Bandgap properties in metamaterial sandwich plate with periodically embedded plate-type resonators

Abstract In this study, a novel plate-type resonator is proposed, and the bandgap properties of a metamaterial sandwich plate containing a two-dimensional periodic array of these plate-type resonators are numerically and experimentally investigated. The finite element method is applied to calculate the band structure and the transmission spectra. The formation mechanisms of the bandgaps are investigated via the analysis of the mode shapes of the plate-type resonator and face plate in a unit cell. The results demonstrate that both locally resonant and Bragg bandgaps exist in the proposed structure.
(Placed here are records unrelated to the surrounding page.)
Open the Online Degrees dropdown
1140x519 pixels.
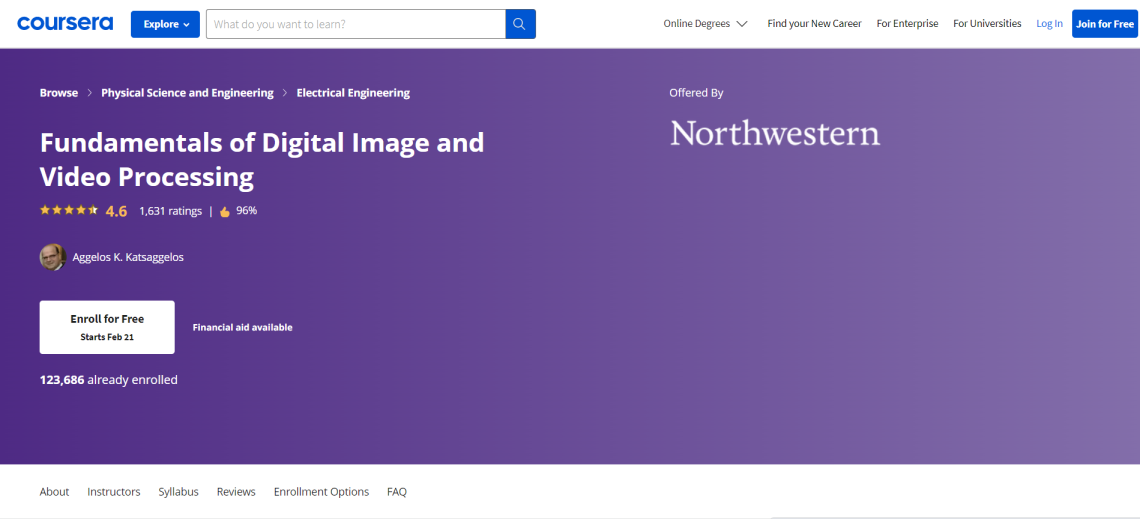click(705, 24)
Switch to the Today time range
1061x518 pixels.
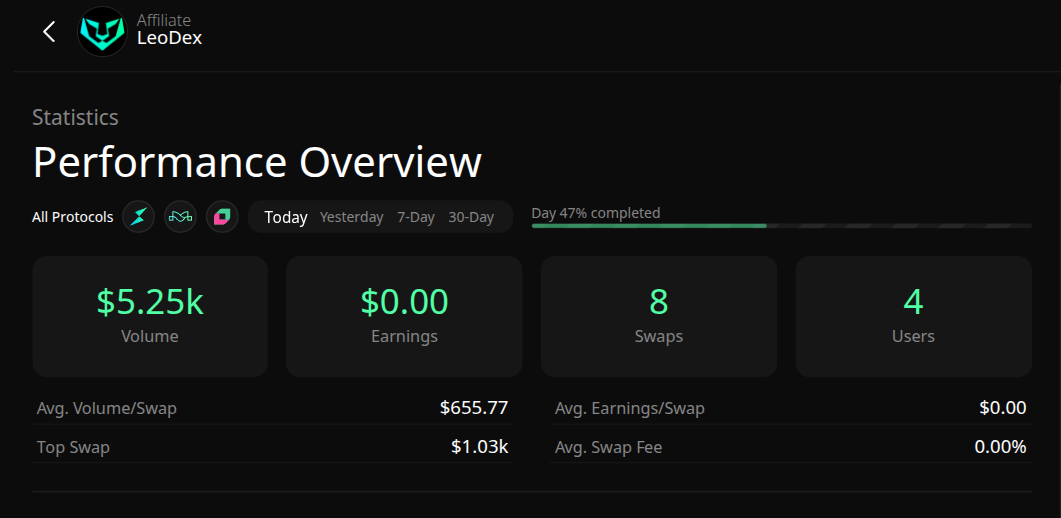coord(286,217)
The selective coupling between the resonant modes of the plate-type resonator and the face plate is a necessary condition for the generation of locally resonant bandgaps that the resonant modes of the plate-type resonator can produce a reaction force on the support. The effect of the geometric parameters and surface mass ratio on the bandgaps is investigated, and the effect of the introduction of the plate-type resonator on the Bragg bandgap is studied. The improvements of the plate-type resonator by changing its structure or moving its attachment point are also discussed. Moreover, a metamaterial sandwich plate specimen is fabricated and vibration experiments are conducted, and it is observed that there is good agreement between the numerical predictions and the experimental results. The proposed strategy contributes to the possibility of fabricating a simpler structure to promote the exploitation of metamaterial sandwich plates in engineering.